The future direction of federal energy policy related to the transportation sector is an important issue that will be determined in some way by the outcome of the presidential election. What remains unclear is how much change President Trump’s inauguration will bring.
Given that he is the founder and CEO of Tesla; Elon Musk He is a major supporter of former President Donald Trump, so it seems unlikely that Trump would try to eliminate the EV subsidies and tax breaks included in his policy. inflation control law (Ira). Of course, these provisions constitute the “carrot” part of the Biden-Harris series of carrots and sticks designed to encourage the expansion of EVs in the U.S. market. (Related: Carla Sands: Peace Through Power Needs American Energy)
The “stick” aspect of this approach manifests itself in a more rigid form. Tailpipe discharge regulations Increased vehicle mileage requirements imposed on domestic automakers. The Harris administration is likely to seek to further increase federal pressure through these command-and-control regulatory measures, while the Trump administration will be more likely to ease it.
But doing so will be difficult and time-consuming, and much will depend on the political will of relevant agency and department leaders appointed by President Trump.
These and other mandatory EV-related policies imposed during the Biden-Harris era were aimed at moving the U.S. auto industry in line with the administration’s policies. set goals of having EV The set of policies does not itself constitute a strict mandate, but is designed to produce similar preconceived outcomes.

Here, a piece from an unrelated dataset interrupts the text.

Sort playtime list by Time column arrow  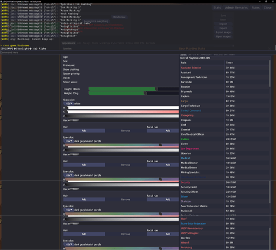(233, 63)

This is the kind of heavy-handed federal effort to control markets that President Trump has spoken out against throughout his first and second terms in office.

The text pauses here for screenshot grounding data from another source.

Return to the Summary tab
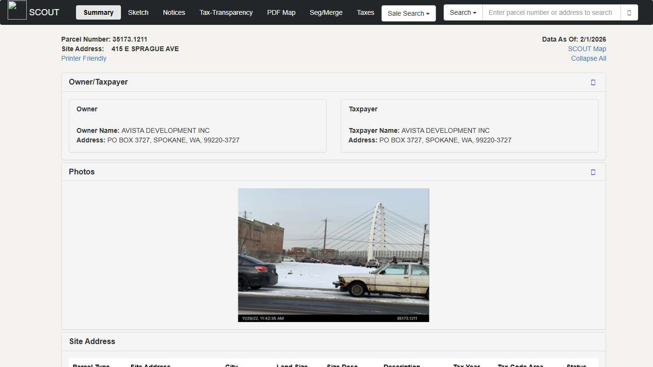This screenshot has height=367, width=653. 98,13
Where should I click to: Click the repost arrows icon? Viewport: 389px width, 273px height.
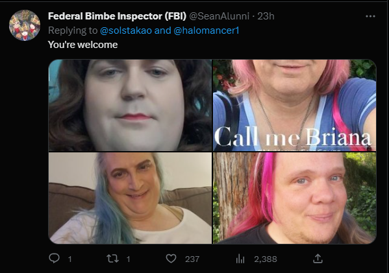point(112,259)
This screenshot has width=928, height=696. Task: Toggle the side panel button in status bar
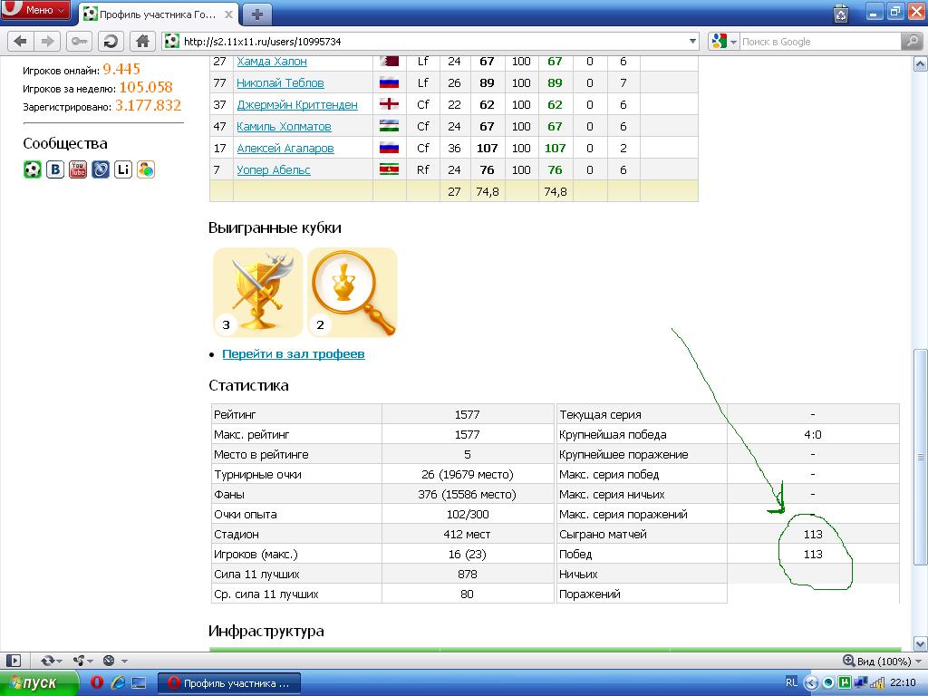point(13,661)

new report released this week This data from big energy data and analytics company Enverus appears likely to influence future Trump administration officials to take a more favorable view of the potential for EVs to grow as part of the nation’s transportation fleet. It will be done. Perhaps the most surprising news in the study, conducted by Enverus Intelligence Research (EIR), a subsidiary of Enverus, is that EV prices are expected to be lower than comparable gas-powered models as early as next year. It’s a prediction. battery cost. (Related: Biden-Harris administration wiretaps organizations supporting open borders and reparations to help spend taxpayer dollars on deficit states)
“Battery costs will fall rapidly, with cell costs below $100/kWh in 2024. [2025] “Forward-facing EVs will be more affordable than traditional combustible engine EVs,” EIR analyst Carson Karl said in a release. Additionally, Kearl said, EIR predicts that the number of EVs on U.S. roads will exceed “40 million (20%) by 2035 and 80 million (40%) by 2040.” said.
Declining battery costs are Lithium price collapse. Somewhat ironically, this price collapse was primarily caused by the failure of EV expansion to meet unrealistic targets set by Western governments, including the United States. These same causal relationships mean that lithium, battery, and EV prices are likely to rise again if the rapid market penetration predicted by the EIR materializes. (Related: David Blackmon: Who Will Lead Energy Policy in the Harris-Waltz Administration)
In the US market, the only certainty about all of this is that something has to change soon. Monday, Ford Motor Company reported The company lost another $1.2 billion on its Ford Model E EV division.rd This brings the cumulative loss for the first nine months of 2024 to $3.7 billion.
Energy analyst and author Robert Blythe Pointed out in his Substack newsletter The Model E loss is equivalent to the $3.7 billion profit Ford reported this year at its Ford Blue division, which makes light internal combustion cars and trucks.
While Tesla is doing well, with the successful launch of the Cybertruck and other new products returning profits and boosting its stock price, other pure-play U.S. EV makers are struggling to survive. Companions GM and Stellantis, both of which have merged with Ford, are also struggling with the transition to more electric vehicle models.
None of this is sustainable and requires a readjustment of policies. Next Tuesday’s election will determine the course of the policy shift.
David Blackmon is an energy writer and consultant based in Texas. He spent 40 years in the oil and gas business, specializing in public policy and communications.
The views and opinions expressed in this commentary are those of the author and do not reflect the official position of the Daily Caller News Foundation.